━━━━━ RECORDS PROVIDED

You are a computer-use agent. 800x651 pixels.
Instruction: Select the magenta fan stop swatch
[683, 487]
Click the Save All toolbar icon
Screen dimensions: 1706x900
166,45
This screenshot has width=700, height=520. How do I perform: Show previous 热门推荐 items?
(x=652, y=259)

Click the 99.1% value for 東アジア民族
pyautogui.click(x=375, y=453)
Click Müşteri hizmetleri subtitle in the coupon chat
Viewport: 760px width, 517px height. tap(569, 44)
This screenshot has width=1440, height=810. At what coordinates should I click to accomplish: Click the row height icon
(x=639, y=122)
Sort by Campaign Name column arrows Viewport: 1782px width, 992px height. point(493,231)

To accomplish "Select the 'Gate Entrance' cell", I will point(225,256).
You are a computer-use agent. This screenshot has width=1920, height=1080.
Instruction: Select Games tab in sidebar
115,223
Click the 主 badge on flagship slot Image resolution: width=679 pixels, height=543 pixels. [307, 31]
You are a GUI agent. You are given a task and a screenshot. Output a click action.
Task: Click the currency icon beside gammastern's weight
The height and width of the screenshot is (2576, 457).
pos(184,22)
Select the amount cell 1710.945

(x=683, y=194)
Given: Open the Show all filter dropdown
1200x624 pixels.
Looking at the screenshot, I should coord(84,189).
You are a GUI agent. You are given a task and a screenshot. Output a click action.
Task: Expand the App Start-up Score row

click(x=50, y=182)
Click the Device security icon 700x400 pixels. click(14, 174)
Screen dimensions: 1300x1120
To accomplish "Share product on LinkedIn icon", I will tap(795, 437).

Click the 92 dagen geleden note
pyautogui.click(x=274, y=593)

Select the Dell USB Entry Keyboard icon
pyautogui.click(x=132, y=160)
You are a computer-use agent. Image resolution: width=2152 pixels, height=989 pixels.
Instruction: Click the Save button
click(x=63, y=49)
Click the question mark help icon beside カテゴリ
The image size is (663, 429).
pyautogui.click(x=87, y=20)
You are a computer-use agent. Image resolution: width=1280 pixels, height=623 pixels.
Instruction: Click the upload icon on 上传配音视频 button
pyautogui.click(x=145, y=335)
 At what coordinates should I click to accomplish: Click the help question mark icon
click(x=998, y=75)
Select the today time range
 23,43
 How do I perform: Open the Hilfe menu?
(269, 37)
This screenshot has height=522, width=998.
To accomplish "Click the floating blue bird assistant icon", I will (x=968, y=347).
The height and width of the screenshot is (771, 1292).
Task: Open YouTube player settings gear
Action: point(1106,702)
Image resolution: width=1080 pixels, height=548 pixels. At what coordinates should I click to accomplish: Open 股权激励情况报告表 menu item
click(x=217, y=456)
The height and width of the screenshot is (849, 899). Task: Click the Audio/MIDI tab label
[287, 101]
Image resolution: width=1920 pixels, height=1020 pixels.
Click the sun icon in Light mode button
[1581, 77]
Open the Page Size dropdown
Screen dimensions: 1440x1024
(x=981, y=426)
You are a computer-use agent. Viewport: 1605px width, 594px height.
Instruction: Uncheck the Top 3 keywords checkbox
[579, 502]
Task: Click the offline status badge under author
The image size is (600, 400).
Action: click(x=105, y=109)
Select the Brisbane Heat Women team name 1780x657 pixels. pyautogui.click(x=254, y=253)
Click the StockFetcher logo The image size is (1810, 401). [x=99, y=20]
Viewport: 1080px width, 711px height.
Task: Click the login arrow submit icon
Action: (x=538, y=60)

━━━━━━━━━━

■ **TASK DESCRIPTION**
Collect each line of the entries that has the word "dropdown", copying it in full.

■ **TASK RESPONSE**
Given: Open the Show all filter dropdown
Open the Page Size dropdown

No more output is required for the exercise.